Dahlias, roses, renoncules... Avez-vous déjà pensé à l'origine des fleurs que vous achetez? Bien souvent, elles viennent de très loin! Pour inverser cette tendance, un collectif rassemble des professionnels qui cultivent et vendent des fleurs made in France.
Vers un mouvement écoresponsable
Le mouvement slow flower commence à prendre racine en France, promettant de bouleverser nos habitudes d'achat chez les fleuristes. Inspiré par le mouvement Slow Food qui promeut une agriculture plus responsable, ce concept, né aux États-Unis dans les années 2000, fait la promotion des fleurs locales et de saison. Les roses, tulipes et autres fleurs qui inondent le marché en France viennent souvent de pays lointains, tels que le Kenya, l'Éthiopie ou l'Afrique du Sud, avant de passer par le plus grand marché aux fleurs au monde situé aux Pays-Bas. Cette situation a mené à une disparition préoccupante de nombreux producteurs locaux. Hélène Taquet, floricultrice et fondatrice de Popfleurs, a réalisé l'ampleur des dégâts lorsqu'elle s'est mise à chercher des fleurs françaises pour animer des ateliers de bouquets en entreprise. "Plus de 80% des fleurs viennent de l'étranger", affirme-t-elle.

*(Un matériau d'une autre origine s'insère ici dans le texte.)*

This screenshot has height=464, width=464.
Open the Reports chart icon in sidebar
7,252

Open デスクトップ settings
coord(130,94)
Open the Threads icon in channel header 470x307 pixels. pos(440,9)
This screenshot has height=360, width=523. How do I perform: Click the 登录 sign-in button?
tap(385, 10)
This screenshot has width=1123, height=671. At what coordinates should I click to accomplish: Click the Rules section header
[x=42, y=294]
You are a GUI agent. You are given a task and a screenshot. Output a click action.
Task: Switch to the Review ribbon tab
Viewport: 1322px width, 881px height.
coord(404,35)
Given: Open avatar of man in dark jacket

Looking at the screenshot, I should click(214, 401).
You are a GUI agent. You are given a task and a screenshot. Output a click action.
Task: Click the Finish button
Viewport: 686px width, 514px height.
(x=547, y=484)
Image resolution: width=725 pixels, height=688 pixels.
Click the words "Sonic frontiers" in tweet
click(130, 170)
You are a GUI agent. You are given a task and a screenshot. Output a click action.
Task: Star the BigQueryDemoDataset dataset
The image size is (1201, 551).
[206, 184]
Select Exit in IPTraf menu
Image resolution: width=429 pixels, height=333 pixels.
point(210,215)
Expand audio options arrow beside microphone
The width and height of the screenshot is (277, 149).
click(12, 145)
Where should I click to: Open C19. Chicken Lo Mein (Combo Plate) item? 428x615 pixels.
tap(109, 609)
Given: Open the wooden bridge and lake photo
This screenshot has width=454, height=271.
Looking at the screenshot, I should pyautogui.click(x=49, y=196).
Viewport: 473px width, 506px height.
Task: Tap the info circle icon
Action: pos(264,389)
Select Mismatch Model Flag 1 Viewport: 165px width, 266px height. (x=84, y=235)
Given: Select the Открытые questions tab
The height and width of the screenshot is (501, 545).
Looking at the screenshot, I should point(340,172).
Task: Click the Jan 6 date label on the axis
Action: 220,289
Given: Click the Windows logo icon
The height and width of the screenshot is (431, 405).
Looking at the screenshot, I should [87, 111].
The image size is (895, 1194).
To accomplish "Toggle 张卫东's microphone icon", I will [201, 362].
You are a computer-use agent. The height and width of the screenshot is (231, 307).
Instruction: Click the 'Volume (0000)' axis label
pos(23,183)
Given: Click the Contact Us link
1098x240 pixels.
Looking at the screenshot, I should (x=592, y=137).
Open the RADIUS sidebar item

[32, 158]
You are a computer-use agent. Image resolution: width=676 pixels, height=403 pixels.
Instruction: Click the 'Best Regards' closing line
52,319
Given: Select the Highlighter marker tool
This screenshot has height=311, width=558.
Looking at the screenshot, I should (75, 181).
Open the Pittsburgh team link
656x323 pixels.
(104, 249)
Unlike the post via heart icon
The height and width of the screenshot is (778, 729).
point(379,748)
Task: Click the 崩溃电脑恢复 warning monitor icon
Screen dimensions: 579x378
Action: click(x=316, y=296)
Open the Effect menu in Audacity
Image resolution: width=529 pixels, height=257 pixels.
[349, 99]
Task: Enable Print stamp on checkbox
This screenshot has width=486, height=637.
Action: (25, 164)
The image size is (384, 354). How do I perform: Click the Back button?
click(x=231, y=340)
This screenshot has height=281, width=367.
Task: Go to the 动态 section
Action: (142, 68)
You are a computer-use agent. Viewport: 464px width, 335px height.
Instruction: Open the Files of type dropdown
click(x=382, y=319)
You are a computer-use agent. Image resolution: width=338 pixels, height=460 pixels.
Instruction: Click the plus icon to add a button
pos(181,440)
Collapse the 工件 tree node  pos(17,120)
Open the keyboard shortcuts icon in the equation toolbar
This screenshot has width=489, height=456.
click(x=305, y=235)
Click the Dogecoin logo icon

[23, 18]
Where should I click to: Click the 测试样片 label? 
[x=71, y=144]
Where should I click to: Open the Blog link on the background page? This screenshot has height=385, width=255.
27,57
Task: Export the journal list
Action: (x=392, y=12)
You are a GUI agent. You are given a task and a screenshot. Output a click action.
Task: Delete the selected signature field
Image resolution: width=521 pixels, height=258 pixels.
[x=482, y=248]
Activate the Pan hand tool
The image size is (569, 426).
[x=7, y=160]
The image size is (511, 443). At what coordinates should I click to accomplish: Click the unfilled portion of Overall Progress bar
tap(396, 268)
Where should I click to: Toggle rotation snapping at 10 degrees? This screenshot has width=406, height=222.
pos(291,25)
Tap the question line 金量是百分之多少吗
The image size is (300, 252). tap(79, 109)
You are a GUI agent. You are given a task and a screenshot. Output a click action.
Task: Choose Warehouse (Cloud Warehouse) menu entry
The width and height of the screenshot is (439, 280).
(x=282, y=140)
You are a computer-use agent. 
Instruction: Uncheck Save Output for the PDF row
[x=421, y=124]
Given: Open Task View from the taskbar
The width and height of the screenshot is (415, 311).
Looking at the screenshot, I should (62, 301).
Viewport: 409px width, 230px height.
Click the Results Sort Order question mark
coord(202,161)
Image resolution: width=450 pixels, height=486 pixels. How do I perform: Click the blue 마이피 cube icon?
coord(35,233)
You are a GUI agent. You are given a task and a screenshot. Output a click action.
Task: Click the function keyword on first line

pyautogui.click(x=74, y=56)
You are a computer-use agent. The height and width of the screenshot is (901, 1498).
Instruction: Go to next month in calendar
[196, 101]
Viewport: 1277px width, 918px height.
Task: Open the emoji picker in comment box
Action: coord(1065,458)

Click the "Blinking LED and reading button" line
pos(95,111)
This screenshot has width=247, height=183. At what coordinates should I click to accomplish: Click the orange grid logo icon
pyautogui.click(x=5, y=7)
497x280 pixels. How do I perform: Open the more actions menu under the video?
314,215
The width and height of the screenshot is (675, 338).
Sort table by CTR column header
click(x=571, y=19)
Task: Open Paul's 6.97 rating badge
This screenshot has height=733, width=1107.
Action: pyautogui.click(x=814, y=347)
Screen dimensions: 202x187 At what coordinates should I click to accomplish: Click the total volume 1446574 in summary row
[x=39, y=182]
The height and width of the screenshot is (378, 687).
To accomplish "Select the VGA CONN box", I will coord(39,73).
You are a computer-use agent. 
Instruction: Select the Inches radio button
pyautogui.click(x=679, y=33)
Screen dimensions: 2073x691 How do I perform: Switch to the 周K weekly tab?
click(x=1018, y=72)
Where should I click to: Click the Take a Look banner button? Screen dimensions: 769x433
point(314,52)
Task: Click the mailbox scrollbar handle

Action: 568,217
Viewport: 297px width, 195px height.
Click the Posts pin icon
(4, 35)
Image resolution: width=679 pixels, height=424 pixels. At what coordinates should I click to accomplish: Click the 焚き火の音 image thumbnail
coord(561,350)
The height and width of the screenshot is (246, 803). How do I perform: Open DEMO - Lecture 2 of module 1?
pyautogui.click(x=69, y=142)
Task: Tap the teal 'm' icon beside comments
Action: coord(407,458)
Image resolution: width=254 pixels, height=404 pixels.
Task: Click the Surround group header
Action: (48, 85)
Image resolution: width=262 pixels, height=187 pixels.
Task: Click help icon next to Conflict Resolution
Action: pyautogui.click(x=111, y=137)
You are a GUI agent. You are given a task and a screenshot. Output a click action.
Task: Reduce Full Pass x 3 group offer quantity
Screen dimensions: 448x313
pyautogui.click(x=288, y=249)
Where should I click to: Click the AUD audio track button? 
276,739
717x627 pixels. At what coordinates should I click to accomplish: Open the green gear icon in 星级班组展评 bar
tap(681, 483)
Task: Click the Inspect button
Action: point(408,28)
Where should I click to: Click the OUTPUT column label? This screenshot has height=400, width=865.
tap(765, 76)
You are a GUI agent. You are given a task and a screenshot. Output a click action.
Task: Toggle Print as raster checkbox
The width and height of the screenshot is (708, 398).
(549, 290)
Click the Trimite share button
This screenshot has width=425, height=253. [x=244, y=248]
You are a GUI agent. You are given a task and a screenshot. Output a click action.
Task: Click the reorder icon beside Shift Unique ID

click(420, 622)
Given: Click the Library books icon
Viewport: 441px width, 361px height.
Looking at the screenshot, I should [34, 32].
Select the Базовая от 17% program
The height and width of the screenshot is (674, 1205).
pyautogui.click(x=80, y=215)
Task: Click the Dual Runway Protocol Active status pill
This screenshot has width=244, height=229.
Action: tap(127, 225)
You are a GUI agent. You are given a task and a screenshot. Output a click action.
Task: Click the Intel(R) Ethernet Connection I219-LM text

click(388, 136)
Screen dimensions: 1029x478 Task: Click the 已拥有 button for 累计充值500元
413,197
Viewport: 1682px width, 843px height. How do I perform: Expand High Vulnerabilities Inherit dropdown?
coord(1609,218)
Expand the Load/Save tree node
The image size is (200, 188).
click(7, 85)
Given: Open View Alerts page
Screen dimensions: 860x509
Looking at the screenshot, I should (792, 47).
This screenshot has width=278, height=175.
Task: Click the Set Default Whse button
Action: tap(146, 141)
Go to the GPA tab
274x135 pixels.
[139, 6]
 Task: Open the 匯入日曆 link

Un réseau au service du circuit court
Pour faire face à ce défi, Hélène Taquet et Sixtine Dubly, journaliste, ont lancé en 2017 le collectif de la fleur française, un annuaire qui référence 130 pionniers du secteur qui s'engagent à utiliser au moins 50% de fleurs françaises, locales et de saison. Lucie, fleuriste à Cambrais depuis trois ans, est tombée sous le charme de cette initiative après qu'Hélène soit venue à sa rencontre : "Elle m'a invitée à cueillir des fleurs directement dans son jardin pour les vendre dans ma boutique. J'avais déjà envisagé cela, mais sans trouver de producteurs", raconte-t-elle.
Depuis, elle se rend chaque mercredi chez Hélène pour préparer ses bouquets, notamment pour les mariages. Afin de ne pas augmenter les prix, elle réduit légèrement sa marge, motivée par l'envie de faire découvrir ces variétés à ses clients.
Et cette démarche séduit ! Alors que la saison des fleurs s'étend de mars à novembre, les renoncules, anémones et mimosa du sud de la France égayeront vos intérieurs durant l'hiver. "Avoir des fleurs françaises chez soi, c'est authentique et elles ont du caractère. Les tiges ne sont pas toujours parfaitement droites car elles ne sont pas coupées mécaniquement, ce qui ajoute à leur charme", confie Lucie.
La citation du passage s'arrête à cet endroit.